TEXTO EM ESTUDO:
══════

No doloroso impasse de ver alguém ser excluído da totalidade dos bens espirituais comuns aos fiéis, nada nos resta dizer, senão, que estamos com Pedro. Afinal, Pedro esteve com Jesus e, antes de tudo, Jesus esteve com Pedro.
Se as últimas notícias nos encheram de tristeza, também nos deram a confiança na continuidade de Pedro: essa continuidade traz a marca da identidade e da segurança.
Identidade e segurança são achados preciosos no incerto momento atual. Nunca nossa espécie esteve tão insegura de encontrar segurança. Nunca a marca da identidade faltou tanto a uma geração consumidora de novidades.
O que mais pesa no momento é a ruptura de alguns, apenas em prol de si mesmos, como se tivessem encontrado a chave que abre todas as portas.
Quando nenhum apelo parece suficiente para não rasgarem a túnica inconsútil de Cristo, é a hora da verdade abrir caminho.
Por isso, ficamos com Pedro onde encontramos a identidade e a segurança da verdade sob a guarda do Espírito.
Nesse momento, o Evangelho é a nossa luz.
Vem dele a imagem, três vezes repetida, de Jesus andando sobre o lago de Cafarnaum, à noite, com o vento contrário e sob forte neblina, na direção dos discípulos. Todos estão amedrontados e Pedro assim como os outros.
Foi quando eles se assustaram com um fantasma, antes de distinguir quem vinha caminhando sobre as águas.
Então, Pedro sai ao encontro de Jesus munido só das suas certezas. Mas aí, ele afunda e grita. Jesus estende os braços e o agarra. Ao subirem à barca, o vento cessou.
A Igreja é feita de homens dispostos a irem ao encontro de Jesus. Homens parecidos com Pedro. O caminho, todos sabemos. Agora, só nos resta seguir.
Estamos com Pedro na barca de Jesus. Estamos com ele aonde ele nos levar. Porque Pedro sempre esteve com Jesus. E Jesus nunca o abandonou.

══════

LISTAGEM DE DADOS:

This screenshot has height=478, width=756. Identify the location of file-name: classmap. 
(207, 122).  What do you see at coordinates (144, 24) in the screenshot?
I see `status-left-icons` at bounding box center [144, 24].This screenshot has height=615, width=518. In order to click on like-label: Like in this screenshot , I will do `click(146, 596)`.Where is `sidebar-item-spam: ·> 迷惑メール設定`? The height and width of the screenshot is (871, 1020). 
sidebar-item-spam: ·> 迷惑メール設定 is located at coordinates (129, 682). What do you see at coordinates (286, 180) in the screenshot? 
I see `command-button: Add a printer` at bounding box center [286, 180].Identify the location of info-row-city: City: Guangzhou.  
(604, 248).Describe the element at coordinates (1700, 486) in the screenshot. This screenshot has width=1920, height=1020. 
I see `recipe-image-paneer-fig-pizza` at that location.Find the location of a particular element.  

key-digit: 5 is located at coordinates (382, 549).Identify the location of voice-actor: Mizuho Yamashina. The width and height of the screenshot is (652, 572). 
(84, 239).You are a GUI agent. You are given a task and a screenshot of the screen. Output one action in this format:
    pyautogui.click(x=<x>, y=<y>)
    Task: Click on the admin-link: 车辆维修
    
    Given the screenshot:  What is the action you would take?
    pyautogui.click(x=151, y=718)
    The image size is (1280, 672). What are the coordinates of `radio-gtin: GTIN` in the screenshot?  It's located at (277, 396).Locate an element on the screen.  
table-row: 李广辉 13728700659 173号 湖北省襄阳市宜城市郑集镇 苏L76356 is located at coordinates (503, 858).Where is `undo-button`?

══════

O QUE FAZER:
No último parágrafo do texto em estudo, por que se diz "Estamos com Pedro na barca de Jesus"?

RESPOSTA ESCRITA:
Porque Pedro sempre esteve com Jesus, e Jesus nunca o abandonou.